The NNPC, in recent years, has been the sole importer of petrol into Nigeria. The firm generally sells to depot owners who in turn sell to retail outlets, from whom Nigerians make purchases at fuel stations. The NNPC has stated time and again that it is not responsible for the hike of the ex-depot price of petrol, and further investigations continue to point at depot owners for the price hike and hoarding in anticipation of an increase in price amidst the oil price rally.

NARTO (Nigerian Association of Road Transport Owners) strike threats

Following the ongoing fuel shortage, Nigeria may be plunged into another round of terrifying fuel scarcity if the Nigerian Association of Road Transport Owners (NARTO) makes good on its statement of withdrawing haulage service. This threat relys on if the Federal Government fails to address the uncomfortable rising cost of operation that its members are facing urgently.

Yusuf Lawal Othman, the association’s National President, has revealed that his members now find it difficult to remain afloat because of the high freight rate, which is regulated and paid in arrears. He also emphasized that members would be advised to ground their haulage tankers if nothing was done to address the matter. “Our people have parked their trucks and more people are going to park theirs,” he stated. The union had earlier decried the delay in the payment of about N45 billion bridging cost for diesel, demanding an increase in the transportation allowance factored into the pump price of petrol, but the continuation of subsidy payment on petrol meant that the freight cost would remain.

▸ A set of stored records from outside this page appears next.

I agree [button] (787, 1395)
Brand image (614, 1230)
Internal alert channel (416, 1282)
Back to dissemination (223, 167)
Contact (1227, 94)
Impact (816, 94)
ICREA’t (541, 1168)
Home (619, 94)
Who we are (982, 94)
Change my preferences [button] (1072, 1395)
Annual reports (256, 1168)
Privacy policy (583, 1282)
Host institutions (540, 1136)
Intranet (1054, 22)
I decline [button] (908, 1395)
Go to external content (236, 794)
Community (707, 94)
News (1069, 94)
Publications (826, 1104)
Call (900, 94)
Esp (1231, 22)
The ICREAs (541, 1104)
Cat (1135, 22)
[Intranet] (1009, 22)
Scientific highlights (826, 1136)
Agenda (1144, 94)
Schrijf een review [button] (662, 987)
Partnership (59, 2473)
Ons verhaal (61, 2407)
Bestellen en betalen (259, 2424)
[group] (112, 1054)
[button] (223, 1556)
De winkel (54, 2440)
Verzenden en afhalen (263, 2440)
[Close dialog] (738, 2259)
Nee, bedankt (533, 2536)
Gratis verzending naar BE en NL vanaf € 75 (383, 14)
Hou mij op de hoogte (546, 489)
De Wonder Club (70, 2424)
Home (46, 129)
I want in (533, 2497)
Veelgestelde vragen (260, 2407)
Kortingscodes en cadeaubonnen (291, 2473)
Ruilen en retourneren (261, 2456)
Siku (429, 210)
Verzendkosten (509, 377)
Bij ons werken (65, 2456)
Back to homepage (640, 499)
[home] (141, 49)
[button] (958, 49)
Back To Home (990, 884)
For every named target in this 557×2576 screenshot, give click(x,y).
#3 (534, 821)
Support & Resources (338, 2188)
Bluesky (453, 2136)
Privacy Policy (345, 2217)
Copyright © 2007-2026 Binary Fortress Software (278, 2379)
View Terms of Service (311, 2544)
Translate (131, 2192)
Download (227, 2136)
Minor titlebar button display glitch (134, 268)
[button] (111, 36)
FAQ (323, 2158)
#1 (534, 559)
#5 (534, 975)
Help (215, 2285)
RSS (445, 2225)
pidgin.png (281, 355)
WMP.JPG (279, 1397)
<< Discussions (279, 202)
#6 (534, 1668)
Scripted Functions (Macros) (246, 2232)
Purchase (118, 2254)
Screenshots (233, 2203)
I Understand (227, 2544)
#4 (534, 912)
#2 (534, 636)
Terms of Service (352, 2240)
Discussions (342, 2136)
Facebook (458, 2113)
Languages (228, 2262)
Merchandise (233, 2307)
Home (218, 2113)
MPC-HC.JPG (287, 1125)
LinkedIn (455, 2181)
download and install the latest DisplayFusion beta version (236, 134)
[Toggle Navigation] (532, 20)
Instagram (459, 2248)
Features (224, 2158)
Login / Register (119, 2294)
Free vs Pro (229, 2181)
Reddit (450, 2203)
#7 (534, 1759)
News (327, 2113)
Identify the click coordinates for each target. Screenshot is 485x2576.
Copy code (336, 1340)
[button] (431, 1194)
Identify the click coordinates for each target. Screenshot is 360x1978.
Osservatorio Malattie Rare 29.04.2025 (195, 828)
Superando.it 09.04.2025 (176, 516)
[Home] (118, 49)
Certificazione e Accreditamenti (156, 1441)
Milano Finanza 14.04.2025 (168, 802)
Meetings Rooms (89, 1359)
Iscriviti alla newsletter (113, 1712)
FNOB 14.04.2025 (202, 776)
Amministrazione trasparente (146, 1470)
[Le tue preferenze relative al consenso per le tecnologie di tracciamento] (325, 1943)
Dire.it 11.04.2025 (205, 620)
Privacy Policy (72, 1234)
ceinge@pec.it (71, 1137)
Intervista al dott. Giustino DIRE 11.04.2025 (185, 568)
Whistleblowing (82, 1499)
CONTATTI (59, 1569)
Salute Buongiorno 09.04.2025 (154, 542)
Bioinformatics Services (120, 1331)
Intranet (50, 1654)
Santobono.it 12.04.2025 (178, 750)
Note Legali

The NARTO has made their intentions which hint at a possible strike known, it is left for the government to take action.

When Will The Scarcity End?

Speaking with the News Agency of Nigeria (NAN), a marketer said:

“As we speak, the Nigerian National Petroleum Company Ltd is working to ensure that this disruption to the supply chain is addressed as soon as possible. However, there is the challenge of logistics and how to compensate those who were supplied with the adulterated products. The NNPC is working with marketers on this and once the depots are restocked, tankers will start loading and supply will improve across the country.”